RECORDS SHOWN -
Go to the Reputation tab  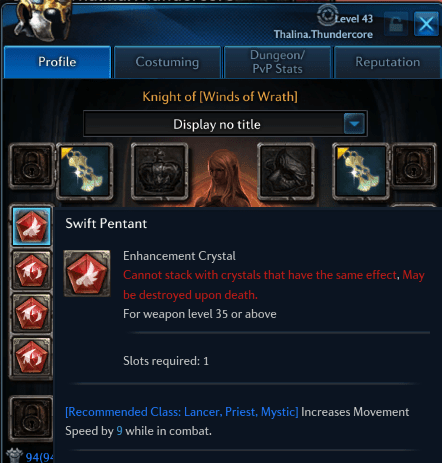tap(387, 62)
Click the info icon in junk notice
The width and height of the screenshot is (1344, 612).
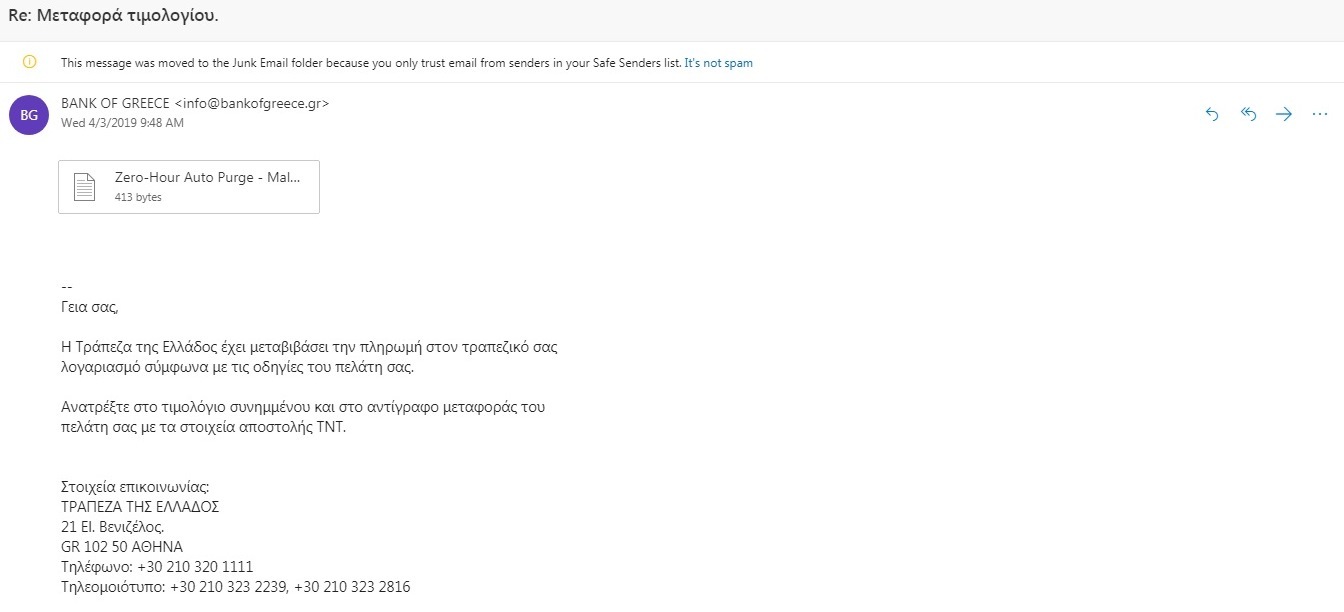(x=29, y=62)
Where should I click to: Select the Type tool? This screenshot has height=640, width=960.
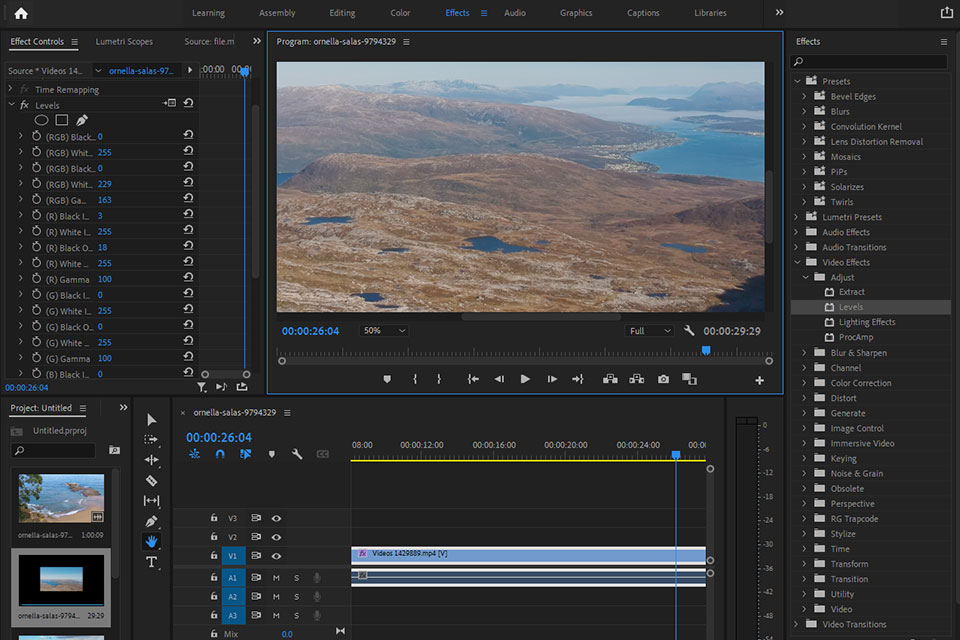click(152, 562)
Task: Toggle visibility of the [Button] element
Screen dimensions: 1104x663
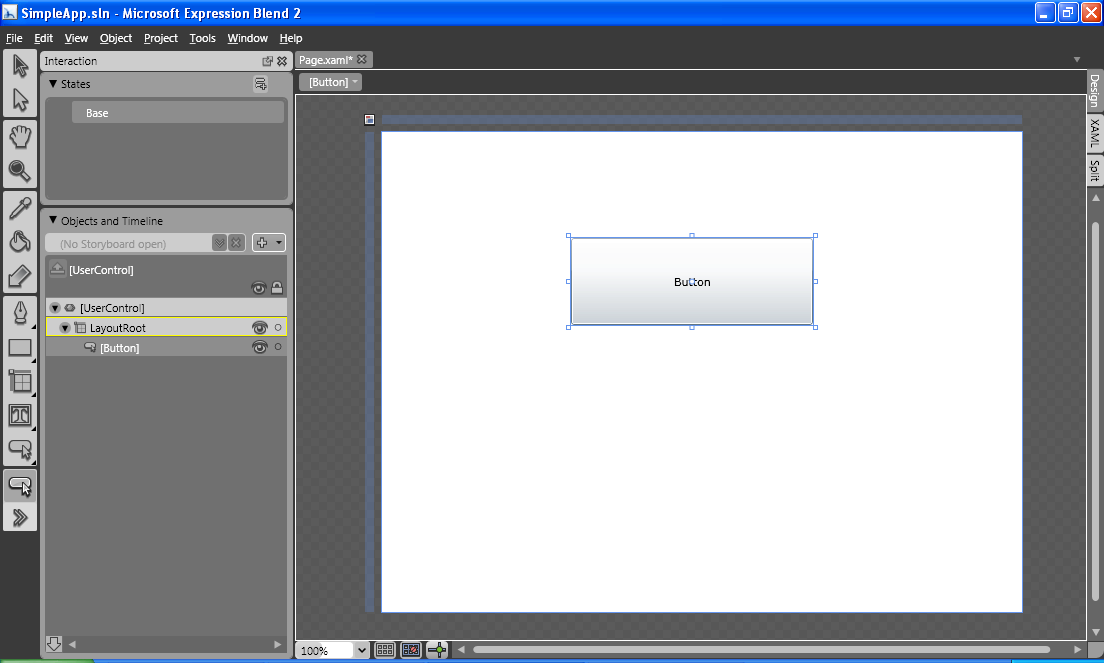Action: 260,348
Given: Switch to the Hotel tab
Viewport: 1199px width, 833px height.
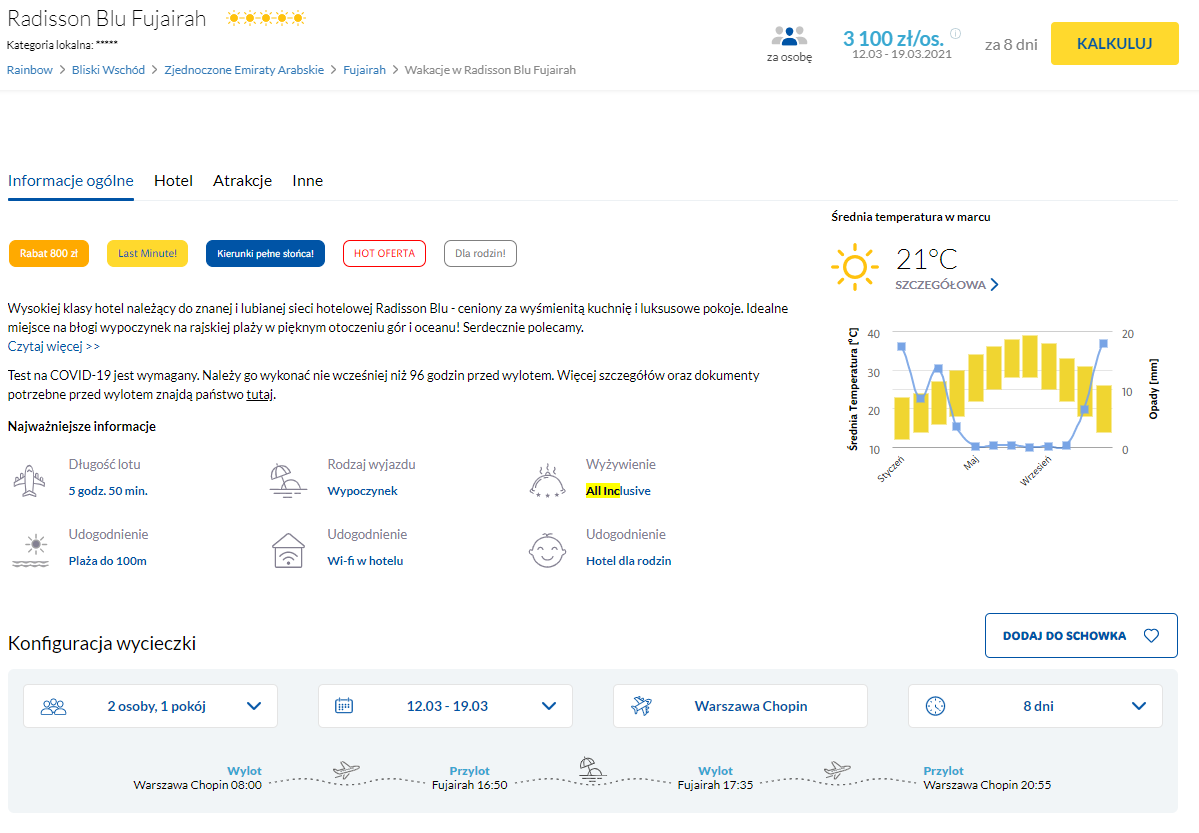Looking at the screenshot, I should (173, 181).
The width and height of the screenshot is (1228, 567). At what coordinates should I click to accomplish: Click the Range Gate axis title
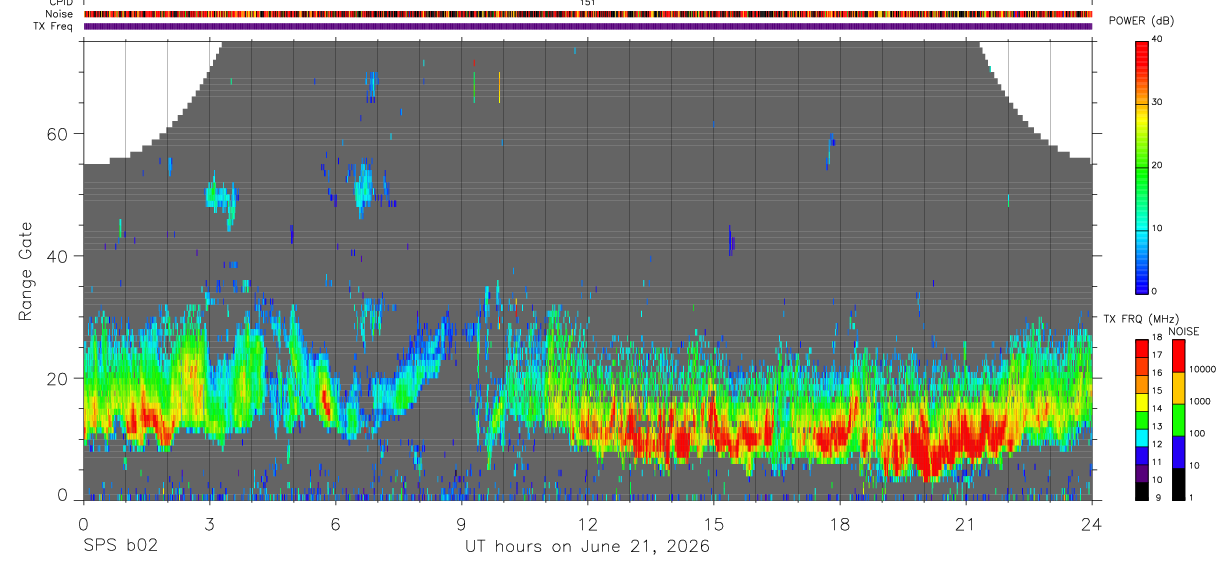[26, 272]
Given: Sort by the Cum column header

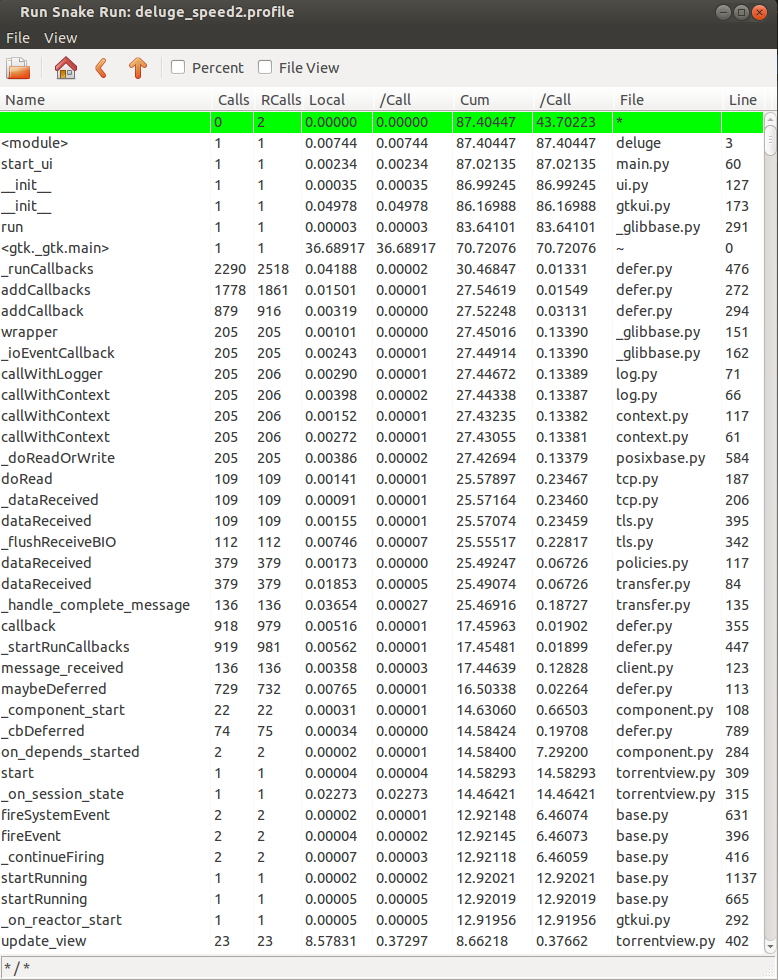Looking at the screenshot, I should [474, 100].
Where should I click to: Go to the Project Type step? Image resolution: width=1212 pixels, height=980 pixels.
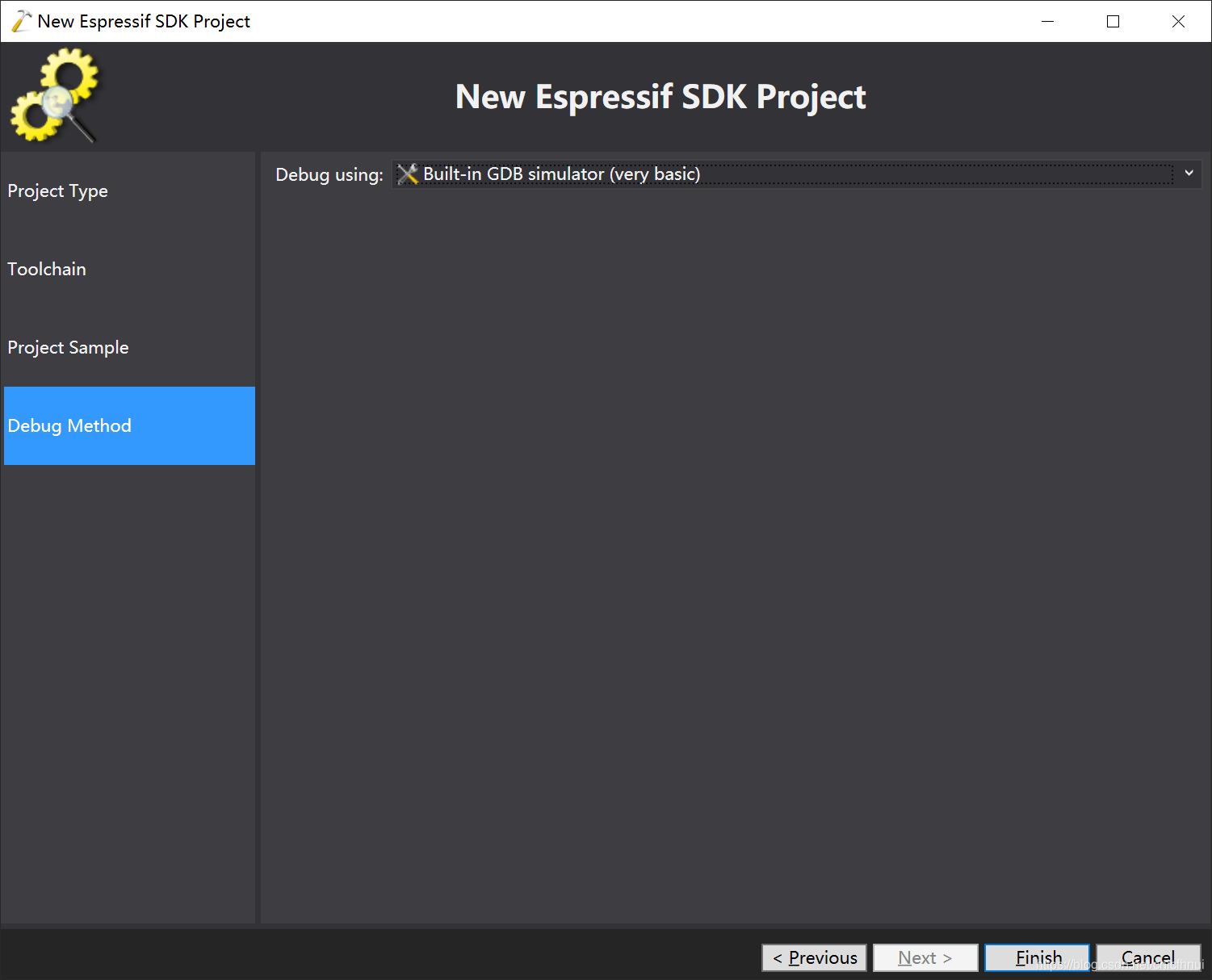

GOAL OF THE EXERCISE - Leaving the pictures out, copy exactly the lines from the line that contains "Given: Switch to the Hotel tab" to the last line of the data, both ends included.

YOUR SOLUTION -
Given: Switch to the Hotel tab
Viewport: 1199px width, 833px height.
Looking at the screenshot, I should (173, 181).
The width and height of the screenshot is (1228, 567). At what coordinates should I click to accomplish: Click the Range Gate axis title
[26, 272]
Given: Sort by the Cum column header

Looking at the screenshot, I should [474, 100].
Where should I click to: Go to the Project Type step? Image resolution: width=1212 pixels, height=980 pixels.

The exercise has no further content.